All of lore.kernel.org
 help / color / mirror / Atom feed
From: Dave Hansen <dave.hansen@intel.com>
To: Kai Huang <kai.huang@intel.com>,
	linux-kernel@vger.kernel.org, kvm@vger.kernel.org
Cc: linux-mm@kvack.org, seanjc@google.com, pbonzini@redhat.com,
	dan.j.williams@intel.com, rafael.j.wysocki@intel.com,
	kirill.shutemov@linux.intel.com, ying.huang@intel.com,
	reinette.chatre@intel.com, len.brown@intel.com,
	tony.luck@intel.com, peterz@infradead.org, ak@linux.intel.com,
	isaku.yamahata@intel.com, chao.gao@intel.com,
	sathyanarayanan.kuppuswamy@linux.intel.com, bagasdotme@gmail.com,
	sagis@google.com, imammedo@redhat.com
Subject: Re: [PATCH v7 13/20] x86/virt/tdx: Allocate and set up PAMTs for TDMRs
Date: Wed, 23 Nov 2022 14:57:28 -0800	[thread overview]
Message-ID: <74723e2b-3094-d04b-aed7-2789268b00ab@intel.com> (raw)
In-Reply-To: <ef6cdab2c371b9f068f2b4bf493b1dd0c9bb3c99.1668988357.git.kai.huang@intel.com>

On 11/20/22 16:26, Kai Huang wrote:
> The TDX module uses additional metadata to record things like which
> guest "owns" a given page of memory.  This metadata, referred as
> Physical Address Metadata Table (PAMT), essentially serves as the
> 'struct page' for the TDX module.  PAMTs are not reserved by hardware
> up front.  They must be allocated by the kernel and then given to the
> TDX module.

... during module initialization.

> TDX supports 3 page sizes: 4K, 2M, and 1G.  Each "TD Memory Region"
> (TDMR) has 3 PAMTs to track the 3 supported page sizes.  Each PAMT must
> be a physically contiguous area from a Convertible Memory Region (CMR).
> However, the PAMTs which track pages in one TDMR do not need to reside
> within that TDMR but can be anywhere in CMRs.  If one PAMT overlaps with
> any TDMR, the overlapping part must be reported as a reserved area in
> that particular TDMR.
> 
> Use alloc_contig_pages() since PAMT must be a physically contiguous area
> and it may be potentially large (~1/256th of the size of the given TDMR).
> The downside is alloc_contig_pages() may fail at runtime.  One (bad)
> mitigation is to launch a TD guest early during system boot to get those
> PAMTs allocated at early time, but the only way to fix is to add a boot
> option to allocate or reserve PAMTs during kernel boot.

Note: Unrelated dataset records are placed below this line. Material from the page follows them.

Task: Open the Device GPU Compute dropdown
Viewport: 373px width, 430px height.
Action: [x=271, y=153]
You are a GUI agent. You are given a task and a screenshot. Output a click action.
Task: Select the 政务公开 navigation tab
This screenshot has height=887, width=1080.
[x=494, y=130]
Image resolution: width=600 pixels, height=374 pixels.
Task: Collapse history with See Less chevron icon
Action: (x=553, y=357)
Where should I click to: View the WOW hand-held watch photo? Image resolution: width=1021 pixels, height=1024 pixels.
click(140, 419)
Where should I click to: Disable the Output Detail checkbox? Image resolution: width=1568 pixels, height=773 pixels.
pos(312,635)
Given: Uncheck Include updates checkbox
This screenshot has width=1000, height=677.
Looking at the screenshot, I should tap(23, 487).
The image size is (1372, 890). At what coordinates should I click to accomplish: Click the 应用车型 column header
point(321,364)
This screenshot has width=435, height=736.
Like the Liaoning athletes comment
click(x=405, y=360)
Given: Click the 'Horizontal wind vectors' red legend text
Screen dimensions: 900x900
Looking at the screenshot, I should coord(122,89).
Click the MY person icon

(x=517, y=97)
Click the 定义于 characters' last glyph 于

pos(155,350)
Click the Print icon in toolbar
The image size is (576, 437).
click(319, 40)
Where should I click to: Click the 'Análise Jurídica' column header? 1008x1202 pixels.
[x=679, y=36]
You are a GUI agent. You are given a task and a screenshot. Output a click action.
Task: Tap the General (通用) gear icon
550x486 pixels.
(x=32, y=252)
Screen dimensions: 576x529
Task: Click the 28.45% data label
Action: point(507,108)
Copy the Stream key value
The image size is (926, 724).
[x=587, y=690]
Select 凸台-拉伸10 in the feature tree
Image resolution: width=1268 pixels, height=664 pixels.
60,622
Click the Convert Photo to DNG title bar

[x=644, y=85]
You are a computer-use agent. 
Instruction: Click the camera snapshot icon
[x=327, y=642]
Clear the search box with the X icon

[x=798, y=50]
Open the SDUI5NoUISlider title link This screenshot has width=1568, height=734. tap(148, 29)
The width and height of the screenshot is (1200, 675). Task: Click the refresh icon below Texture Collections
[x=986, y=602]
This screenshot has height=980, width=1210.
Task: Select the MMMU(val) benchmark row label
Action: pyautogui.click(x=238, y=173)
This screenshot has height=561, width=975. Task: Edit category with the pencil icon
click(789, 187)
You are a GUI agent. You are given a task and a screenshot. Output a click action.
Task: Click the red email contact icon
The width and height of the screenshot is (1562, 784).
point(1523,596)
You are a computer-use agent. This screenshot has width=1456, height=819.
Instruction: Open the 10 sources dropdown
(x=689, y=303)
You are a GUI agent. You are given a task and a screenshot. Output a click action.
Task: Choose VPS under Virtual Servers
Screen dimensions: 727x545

FWIW, we all agree that this is a bad permanent way to leave things.
You can call me out here as proposing that this wart be left in place
while this series is merged and is a detail we can work on afterword
with new module params, boot options, Kconfig or whatever.

> TDX only supports a limited number of reserved areas per TDMR to cover
> both PAMTs and memory holes within the given TDMR.  If many PAMTs are
> allocated within a single TDMR, the reserved areas may not be sufficient
> to cover all of them.
> 
> Adopt the following policies when allocating PAMTs for a given TDMR:
> 
>   - Allocate three PAMTs of the TDMR in one contiguous chunk to minimize
>     the total number of reserved areas consumed for PAMTs.
>   - Try to first allocate PAMT from the local node of the TDMR for better
>     NUMA locality.
> 
> Also dump out how many pages are allocated for PAMTs when the TDX module
> is initialized successfully.

... this helps answer the eternal "where did all my memory go?" questions.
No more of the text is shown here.